Practical Example - Automatic Probe Timeout Optimization:

# Interactive Probe optimization through Kiro
$ kiro chat --agent probe-optimizer

User: My readiness probe is failing intermittently on pod api-gateway-xyz.
      Can you diagnose and fix it?

Kiro: 🔍 Analyzing probe failures for pod api-gateway-xyz...

      ✅ Root Cause Identified (Confidence: 92%)
      - Issue: Network latency spikes to external database
      - Current Probe: periodSeconds=5, timeoutSeconds=3, failureThreshold=2
      - Network metrics show p99 latency: 2.8 seconds

      📊 Recommendation:
      1. Increase timeoutSeconds from 3 to 5 seconds
      2. Increase failureThreshold from 2 to 3
      3. Enable Container Network Observability for ongoing monitoring

      🤖 Auto-Remediation Available
      Shall I apply these changes? (yes/no)

User: yes

Kiro: ✅ Applied Probe Optimization
      - Updated Deployment: api-gateway
      - New Probe Config:
        * periodSeconds: 5
        * timeoutSeconds: 5 (increased)
        * failureThreshold: 3 (increased)
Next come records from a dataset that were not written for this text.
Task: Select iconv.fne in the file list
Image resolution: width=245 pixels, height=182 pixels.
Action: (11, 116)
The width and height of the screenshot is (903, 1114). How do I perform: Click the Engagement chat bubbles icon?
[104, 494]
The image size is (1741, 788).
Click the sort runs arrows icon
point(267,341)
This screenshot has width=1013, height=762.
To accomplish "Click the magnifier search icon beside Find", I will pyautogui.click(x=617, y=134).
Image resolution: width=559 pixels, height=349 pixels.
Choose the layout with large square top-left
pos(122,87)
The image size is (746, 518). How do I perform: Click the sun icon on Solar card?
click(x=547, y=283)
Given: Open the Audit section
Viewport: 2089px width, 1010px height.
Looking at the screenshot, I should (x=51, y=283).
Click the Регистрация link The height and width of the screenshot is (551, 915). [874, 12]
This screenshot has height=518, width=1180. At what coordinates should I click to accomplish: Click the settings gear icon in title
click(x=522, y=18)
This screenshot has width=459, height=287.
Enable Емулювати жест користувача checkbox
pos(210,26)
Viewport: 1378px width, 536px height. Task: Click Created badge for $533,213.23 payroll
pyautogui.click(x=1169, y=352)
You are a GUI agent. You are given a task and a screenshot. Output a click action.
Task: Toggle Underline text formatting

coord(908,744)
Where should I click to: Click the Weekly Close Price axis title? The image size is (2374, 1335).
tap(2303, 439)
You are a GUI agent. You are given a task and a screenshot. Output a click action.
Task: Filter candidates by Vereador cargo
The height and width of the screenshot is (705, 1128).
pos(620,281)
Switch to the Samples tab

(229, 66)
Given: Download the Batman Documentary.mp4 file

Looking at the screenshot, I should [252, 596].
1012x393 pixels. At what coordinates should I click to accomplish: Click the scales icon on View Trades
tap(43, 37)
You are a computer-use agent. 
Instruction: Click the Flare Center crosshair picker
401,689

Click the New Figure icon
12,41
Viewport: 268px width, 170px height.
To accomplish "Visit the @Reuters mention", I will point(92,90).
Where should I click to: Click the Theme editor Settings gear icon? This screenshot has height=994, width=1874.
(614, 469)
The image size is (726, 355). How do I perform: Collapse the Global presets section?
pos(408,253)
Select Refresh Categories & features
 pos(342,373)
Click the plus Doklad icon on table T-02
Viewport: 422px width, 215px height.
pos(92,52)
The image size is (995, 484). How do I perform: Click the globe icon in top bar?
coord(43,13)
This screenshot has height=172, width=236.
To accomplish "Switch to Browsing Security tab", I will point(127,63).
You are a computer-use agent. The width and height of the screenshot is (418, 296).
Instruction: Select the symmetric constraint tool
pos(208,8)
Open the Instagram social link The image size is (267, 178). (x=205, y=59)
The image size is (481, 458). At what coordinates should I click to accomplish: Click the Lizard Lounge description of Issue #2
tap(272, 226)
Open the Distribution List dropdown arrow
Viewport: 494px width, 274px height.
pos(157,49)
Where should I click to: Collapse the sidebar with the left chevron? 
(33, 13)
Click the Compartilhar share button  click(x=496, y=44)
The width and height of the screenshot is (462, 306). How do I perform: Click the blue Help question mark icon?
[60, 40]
      📈 Monitoring for 5 minutes to verify stability...

      ✅ Verification Complete
      - Probe failures reduced from 12/hour to 0/hour
      - Network latency p99: 2.8s (within new 5s timeout)
      - Recommendation recorded in tribal knowledge

      💡 Suggestion: Consider moving database to same VPC
          to reduce network latency permanently.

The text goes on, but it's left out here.